• _SUPPLIED MATERIAL_:
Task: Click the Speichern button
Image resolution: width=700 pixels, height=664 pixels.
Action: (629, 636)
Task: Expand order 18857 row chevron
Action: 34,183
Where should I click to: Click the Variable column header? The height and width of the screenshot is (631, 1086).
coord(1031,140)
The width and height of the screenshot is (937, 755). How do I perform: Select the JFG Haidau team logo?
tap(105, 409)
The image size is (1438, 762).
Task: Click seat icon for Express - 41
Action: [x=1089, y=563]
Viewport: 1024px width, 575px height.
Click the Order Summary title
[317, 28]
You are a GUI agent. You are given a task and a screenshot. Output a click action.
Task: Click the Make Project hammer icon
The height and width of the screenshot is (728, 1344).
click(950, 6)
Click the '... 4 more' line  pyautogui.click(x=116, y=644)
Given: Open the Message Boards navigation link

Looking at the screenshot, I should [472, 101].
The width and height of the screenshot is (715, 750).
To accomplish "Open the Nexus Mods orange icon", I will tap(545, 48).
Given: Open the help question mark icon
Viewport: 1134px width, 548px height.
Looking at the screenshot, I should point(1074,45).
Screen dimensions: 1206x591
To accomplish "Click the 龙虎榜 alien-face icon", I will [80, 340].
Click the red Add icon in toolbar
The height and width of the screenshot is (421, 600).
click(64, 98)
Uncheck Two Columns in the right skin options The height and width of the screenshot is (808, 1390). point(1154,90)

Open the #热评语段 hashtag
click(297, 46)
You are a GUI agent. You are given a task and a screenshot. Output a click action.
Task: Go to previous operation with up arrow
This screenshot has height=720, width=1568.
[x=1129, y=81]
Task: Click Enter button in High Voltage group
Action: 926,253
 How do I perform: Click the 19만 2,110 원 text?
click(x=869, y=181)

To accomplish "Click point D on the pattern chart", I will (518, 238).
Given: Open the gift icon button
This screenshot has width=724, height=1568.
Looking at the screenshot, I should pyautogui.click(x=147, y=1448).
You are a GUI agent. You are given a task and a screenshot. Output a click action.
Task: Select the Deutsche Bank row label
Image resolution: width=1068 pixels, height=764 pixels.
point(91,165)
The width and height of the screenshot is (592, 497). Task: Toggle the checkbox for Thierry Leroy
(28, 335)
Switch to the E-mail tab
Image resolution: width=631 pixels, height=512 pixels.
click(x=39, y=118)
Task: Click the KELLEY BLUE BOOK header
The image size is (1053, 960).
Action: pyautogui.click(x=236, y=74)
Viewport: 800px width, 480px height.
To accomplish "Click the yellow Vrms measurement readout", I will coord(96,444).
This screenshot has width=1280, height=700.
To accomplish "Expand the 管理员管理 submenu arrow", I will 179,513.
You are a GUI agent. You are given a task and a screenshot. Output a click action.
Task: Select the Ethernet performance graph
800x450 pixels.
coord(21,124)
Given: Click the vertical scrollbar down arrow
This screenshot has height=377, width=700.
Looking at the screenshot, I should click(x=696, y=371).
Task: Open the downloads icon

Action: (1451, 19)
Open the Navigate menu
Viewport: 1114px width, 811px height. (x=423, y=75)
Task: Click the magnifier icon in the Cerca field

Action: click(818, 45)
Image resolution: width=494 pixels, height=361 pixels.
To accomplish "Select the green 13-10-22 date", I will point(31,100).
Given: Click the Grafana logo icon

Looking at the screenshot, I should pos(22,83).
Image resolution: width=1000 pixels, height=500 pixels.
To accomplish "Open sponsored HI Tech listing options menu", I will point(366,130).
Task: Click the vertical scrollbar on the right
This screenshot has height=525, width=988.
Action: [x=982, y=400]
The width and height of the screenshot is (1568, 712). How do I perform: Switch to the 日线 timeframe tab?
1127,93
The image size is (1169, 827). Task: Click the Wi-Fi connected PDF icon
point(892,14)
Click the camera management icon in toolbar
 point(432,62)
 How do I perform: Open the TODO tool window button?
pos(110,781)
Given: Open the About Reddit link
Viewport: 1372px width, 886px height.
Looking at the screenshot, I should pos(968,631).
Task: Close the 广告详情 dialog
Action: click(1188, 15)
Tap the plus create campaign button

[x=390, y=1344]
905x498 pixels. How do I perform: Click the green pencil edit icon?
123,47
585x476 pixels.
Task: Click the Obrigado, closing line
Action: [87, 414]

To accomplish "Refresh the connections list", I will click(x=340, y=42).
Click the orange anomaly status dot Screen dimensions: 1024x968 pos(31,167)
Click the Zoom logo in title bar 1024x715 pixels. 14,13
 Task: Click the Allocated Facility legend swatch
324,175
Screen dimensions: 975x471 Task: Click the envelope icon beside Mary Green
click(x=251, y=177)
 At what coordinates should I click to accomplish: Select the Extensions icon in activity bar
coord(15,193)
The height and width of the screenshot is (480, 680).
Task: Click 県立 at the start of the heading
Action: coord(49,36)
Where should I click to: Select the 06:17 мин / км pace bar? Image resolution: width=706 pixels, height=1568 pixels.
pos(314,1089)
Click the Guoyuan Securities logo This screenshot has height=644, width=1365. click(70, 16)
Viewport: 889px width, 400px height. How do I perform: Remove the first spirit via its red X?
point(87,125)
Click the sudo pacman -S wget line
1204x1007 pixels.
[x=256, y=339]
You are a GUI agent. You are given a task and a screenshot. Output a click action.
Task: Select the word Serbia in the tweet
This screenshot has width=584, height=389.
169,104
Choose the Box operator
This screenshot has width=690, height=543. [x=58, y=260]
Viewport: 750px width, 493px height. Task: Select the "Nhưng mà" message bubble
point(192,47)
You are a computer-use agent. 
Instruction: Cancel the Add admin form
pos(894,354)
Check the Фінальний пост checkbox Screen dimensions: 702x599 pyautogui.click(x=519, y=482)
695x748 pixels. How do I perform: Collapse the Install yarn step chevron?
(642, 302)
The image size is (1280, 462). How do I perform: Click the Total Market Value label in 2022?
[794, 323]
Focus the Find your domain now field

• _YOUR INSTRUCTIONS_:
Working through the listing above, count every line that holds "vertical" and answer with the count alone.

• _RESULT_:
2